### What is expected:
Reproduce the lines of the material below verbatim, starting at the line containing "You are a GUI" and ending at the last line of the material.

☆ ☆ ☆ ☆

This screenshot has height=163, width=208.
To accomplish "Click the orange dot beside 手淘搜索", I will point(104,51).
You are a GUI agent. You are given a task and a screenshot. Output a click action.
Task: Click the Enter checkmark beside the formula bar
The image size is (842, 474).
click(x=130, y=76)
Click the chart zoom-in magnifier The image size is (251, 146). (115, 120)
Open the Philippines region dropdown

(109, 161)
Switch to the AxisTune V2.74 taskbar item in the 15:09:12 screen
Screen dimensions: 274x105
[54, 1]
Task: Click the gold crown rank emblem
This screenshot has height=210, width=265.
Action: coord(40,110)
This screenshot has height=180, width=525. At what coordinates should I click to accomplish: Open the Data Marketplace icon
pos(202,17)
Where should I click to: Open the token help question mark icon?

☆ ☆ ☆ ☆

### The output:
You are a GUI agent. You are given a task and a screenshot. Output a click action.
Task: Click the Enter checkmark beside the formula bar
The image size is (842, 474).
click(x=130, y=76)
Click the chart zoom-in magnifier The image size is (251, 146). (115, 120)
Open the Philippines region dropdown

(109, 161)
Switch to the AxisTune V2.74 taskbar item in the 15:09:12 screen
Screen dimensions: 274x105
[54, 1]
Task: Click the gold crown rank emblem
This screenshot has height=210, width=265.
Action: coord(40,110)
This screenshot has height=180, width=525. At what coordinates should I click to accomplish: Open the Data Marketplace icon
pos(202,17)
Where should I click to: Open the token help question mark icon?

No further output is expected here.